"Apex Turbulence" is a framework with its own API using DirectCompute (DirectX 11), PhysX and CUDA, for the GPU to do some advanced physics calculations through the programmable shaders.
In plain English: the developer uses the graphic card to calculate high definition smoke, fog interaction, dust, sand & snow storms - everything that needs a high amount of particles and therefore particle calculations.
Here's an article on the NVIDIA Developer Website with several video (game) examples:
https://developer.nvidia.com/apex-turbulence
This feature seems to have been the reason why some people have had game crashes on their PCs. It needs a Kepler architecture or above NVIDIA GPU. Notebooks are also not the best environment to play the latest (modern) games on highest settings, no matter what the Alienware & Co. marketing people are trying to tell you.
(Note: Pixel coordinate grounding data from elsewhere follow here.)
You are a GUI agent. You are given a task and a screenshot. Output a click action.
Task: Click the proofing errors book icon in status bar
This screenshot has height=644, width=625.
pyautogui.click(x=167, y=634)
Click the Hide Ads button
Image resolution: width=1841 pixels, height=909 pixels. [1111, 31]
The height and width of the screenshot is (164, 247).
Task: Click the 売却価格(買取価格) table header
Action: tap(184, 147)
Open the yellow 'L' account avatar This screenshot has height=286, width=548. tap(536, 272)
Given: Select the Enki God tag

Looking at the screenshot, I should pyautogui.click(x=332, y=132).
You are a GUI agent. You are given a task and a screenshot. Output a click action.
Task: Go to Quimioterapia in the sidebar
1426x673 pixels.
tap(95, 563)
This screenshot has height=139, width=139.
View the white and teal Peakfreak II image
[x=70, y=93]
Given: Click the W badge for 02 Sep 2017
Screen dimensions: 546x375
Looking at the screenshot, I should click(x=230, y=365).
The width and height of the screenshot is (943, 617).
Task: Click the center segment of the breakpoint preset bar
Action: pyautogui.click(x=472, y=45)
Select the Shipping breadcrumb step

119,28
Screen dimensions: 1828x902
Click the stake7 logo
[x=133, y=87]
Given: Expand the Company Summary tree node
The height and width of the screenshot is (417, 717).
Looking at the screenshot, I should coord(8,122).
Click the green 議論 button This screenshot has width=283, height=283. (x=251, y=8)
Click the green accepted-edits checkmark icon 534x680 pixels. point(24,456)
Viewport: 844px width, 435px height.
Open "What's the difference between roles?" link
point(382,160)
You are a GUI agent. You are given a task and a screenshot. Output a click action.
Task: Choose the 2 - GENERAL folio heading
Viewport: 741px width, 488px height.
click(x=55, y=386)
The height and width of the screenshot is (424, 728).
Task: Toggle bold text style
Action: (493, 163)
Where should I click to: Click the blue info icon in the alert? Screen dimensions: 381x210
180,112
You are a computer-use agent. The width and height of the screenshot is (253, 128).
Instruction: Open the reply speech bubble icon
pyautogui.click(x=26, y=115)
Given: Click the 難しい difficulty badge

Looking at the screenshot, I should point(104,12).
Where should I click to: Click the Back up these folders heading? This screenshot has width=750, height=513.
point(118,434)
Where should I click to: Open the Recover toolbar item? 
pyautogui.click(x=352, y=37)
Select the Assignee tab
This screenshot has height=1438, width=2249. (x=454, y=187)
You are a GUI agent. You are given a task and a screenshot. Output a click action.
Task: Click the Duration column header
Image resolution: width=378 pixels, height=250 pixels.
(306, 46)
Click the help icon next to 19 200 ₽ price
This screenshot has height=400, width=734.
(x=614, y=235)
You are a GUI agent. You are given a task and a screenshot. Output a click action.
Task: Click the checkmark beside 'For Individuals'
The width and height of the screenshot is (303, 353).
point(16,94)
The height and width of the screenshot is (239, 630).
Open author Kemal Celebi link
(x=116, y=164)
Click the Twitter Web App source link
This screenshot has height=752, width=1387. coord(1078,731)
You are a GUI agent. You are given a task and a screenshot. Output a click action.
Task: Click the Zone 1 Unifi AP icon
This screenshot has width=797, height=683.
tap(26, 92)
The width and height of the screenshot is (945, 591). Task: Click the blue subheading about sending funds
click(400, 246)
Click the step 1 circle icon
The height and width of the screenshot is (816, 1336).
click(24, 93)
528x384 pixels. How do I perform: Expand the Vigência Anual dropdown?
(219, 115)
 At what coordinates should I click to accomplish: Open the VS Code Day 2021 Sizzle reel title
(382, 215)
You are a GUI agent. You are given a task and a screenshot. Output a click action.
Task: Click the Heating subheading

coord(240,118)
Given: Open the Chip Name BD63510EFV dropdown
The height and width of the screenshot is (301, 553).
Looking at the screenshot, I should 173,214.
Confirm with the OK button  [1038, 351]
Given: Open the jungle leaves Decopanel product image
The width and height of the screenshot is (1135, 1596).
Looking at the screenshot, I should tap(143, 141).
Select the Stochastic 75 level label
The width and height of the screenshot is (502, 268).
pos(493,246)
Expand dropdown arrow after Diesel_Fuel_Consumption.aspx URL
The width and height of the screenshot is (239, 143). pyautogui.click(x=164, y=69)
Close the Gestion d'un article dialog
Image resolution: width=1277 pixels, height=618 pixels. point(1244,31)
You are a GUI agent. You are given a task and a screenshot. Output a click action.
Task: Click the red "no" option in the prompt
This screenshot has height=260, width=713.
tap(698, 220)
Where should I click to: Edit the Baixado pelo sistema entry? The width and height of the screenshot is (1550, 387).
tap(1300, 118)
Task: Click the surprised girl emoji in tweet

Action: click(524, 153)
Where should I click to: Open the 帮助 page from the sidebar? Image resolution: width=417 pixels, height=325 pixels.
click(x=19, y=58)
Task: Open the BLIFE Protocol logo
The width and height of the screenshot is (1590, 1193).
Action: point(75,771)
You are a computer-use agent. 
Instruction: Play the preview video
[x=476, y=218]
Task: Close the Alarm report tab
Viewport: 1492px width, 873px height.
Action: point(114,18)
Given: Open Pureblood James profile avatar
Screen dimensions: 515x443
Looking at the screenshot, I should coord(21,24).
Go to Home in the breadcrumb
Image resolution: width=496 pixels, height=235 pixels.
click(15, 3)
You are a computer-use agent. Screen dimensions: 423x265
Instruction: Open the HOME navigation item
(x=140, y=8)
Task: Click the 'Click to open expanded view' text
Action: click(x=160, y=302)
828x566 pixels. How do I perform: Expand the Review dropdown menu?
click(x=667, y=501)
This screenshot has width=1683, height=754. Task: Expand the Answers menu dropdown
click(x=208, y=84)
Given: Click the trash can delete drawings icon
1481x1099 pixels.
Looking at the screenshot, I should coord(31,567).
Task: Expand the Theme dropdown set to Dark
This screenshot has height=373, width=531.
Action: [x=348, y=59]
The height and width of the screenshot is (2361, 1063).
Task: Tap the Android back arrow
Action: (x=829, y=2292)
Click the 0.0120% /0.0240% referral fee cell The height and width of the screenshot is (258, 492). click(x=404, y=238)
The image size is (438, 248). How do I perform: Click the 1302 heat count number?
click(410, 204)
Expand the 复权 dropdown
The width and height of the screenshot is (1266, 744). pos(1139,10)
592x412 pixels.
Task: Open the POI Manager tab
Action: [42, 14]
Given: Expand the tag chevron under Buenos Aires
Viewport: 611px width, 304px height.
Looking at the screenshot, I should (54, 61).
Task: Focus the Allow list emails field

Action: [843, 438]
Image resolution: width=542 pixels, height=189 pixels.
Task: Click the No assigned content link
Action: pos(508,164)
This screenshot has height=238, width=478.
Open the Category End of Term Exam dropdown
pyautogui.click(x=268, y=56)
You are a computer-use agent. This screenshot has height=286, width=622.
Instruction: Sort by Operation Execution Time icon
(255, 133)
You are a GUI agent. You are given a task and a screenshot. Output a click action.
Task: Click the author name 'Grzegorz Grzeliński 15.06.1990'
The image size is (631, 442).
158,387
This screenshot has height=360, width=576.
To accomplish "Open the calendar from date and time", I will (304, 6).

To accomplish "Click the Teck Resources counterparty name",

apex_gpu_support_enabled = false in the settings.ini disables the feature.
If you want to dig even deeper, there is a tutorial for UE3 users:
https://developer.nvidia.com/apex-turbulence-tutorials
This is all part of NVIDIA GameWorksâ„¢ which is a middleware product, providing game developers with specific development tools & libraries:
https://developer.nvidia.com/what-is-gameworks
PS: I am not working for NVIDIA nor trying to 'sell' you something. I use AMD/ATI, Intel and all sorts of GPU/CPUs. So, please, no 'flamewars' - we had those since ca. 1999.